Given the material below, return only the lines starting at the line with "125 năm Cảng" and ending at the line with "[Vì sao khó", exactly as they appear.
⟨
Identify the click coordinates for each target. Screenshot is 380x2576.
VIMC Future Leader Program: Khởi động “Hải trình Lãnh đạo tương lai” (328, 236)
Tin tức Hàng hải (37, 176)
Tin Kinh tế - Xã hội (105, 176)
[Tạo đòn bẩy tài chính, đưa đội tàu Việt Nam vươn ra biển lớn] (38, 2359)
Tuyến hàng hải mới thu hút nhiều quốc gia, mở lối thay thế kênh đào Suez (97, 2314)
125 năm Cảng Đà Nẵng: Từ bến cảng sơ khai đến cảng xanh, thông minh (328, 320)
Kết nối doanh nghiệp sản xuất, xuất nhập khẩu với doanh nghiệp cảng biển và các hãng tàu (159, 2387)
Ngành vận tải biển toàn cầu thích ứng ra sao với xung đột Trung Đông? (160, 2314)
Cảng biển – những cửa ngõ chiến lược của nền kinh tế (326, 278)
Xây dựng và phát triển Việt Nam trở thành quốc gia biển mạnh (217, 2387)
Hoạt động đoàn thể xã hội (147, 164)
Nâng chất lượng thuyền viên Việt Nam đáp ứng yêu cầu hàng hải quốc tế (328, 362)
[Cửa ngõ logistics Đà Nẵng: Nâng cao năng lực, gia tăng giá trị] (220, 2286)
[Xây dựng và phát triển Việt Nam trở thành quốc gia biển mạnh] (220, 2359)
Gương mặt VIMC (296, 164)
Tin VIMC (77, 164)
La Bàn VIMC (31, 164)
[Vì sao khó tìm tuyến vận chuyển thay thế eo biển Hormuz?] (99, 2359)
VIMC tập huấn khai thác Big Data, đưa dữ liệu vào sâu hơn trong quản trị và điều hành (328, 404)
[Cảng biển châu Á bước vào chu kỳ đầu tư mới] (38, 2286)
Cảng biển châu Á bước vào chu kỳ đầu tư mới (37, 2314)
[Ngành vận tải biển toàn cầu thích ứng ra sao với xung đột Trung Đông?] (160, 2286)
⟩
→ Task output:
125 năm Cảng Đà Nẵng: Từ bến cảng sơ khai đến cảng xanh, thông minh (328, 320)
Kết nối doanh nghiệp sản xuất, xuất nhập khẩu với doanh nghiệp cảng biển và các hãng tàu (159, 2387)
Ngành vận tải biển toàn cầu thích ứng ra sao với xung đột Trung Đông? (160, 2314)
Cảng biển – những cửa ngõ chiến lược của nền kinh tế (326, 278)
Xây dựng và phát triển Việt Nam trở thành quốc gia biển mạnh (217, 2387)
Hoạt động đoàn thể xã hội (147, 164)
Nâng chất lượng thuyền viên Việt Nam đáp ứng yêu cầu hàng hải quốc tế (328, 362)
[Cửa ngõ logistics Đà Nẵng: Nâng cao năng lực, gia tăng giá trị] (220, 2286)
[Xây dựng và phát triển Việt Nam trở thành quốc gia biển mạnh] (220, 2359)
Gương mặt VIMC (296, 164)
Tin VIMC (77, 164)
La Bàn VIMC (31, 164)
[Vì sao khó tìm tuyến vận chuyển thay thế eo biển Hormuz?] (99, 2359)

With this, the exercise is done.